We found that even with very efficient play, as with most GW games, luck plays a huge role (yes, I meant to write that). In theory, if the law of averages prevail the die rolls should make it fun and tense but should not be the deciding factor. In practice, we found that if the Space Marine player does not consistently roll at least one 5 or 6 during a series of four D6 rolls they’ll lose. In the first game with Duncan the Space Marine player won because Tyranids couldn’t make it past 3 squares of movement without getting blasted. In the second game, the Tyranids won because six chances to roll a 5 or 6 didn’t work out for the Marines. Some gamers have a high tolerance for a game riding on a couple of die rolls. Enjoying Space Hulk depends if you’re that kind of gamer or not.
The 12 missions included with the game tie it all together.
There are 12 missions that gradually introduce gameplay and concepts until by mission 5 or so you are using everything included in the box, including multiple squads of Space Marines and a Broodlord (read Hive Queen). While time-consuming to set up, each Mission plays on a different configuration of the modular board.
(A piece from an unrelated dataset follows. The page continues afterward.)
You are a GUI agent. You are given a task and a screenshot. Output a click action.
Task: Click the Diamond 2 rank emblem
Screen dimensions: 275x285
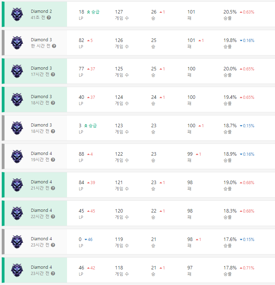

With different mission objectives this adds a lot of replayability; especially, when you switch sides for each mission so both players get a chance to play Marines and Tyranids.
Mission 3: Rescue
Ripley: How long after we’re declared overdue can we expect a rescue?
Corporal Hicks: [pause] Seventeen days.
Private Hudson: Seventeen *days*? Hey man, I don’t wanna rain on your parade, but we’re not gonna last seventeen hours! Those things are gonna come in here just like they did before. And they’re gonna come in here…
Final Thoughts: I love the big box of stuff you get and all the glossy surfaces and miniatures. I love the theme and being able to sweep a ship of aliens in the cause of mankind’s very survival. Yes, the flamethrower is fun! Many of the underlying game mechanics are clever and add to the theme. After many years and reprints the rules are solid and offer a balanced and tense play experience. I appreciate how a Games Workshop fan would really dig the models.
Even though I split the original cost with gaming buddy Seth I wouldn’t, however, do the same again.
For the price you could get Imperial Assault if you want a better designed, branded, corridor crawler. Or, you could get a whole bunch of Memoir ’44 stuff if you want a great, shortish two-player game with good production values and huge replayability. Actually, you could get just about anything for the price of the latest edition of Space Hulk. Unless you’re a 40K universe fan and must have a game in that setting, spend your cash elsewhere. I will, however, keep my older copy in my collection and enjoy playing it!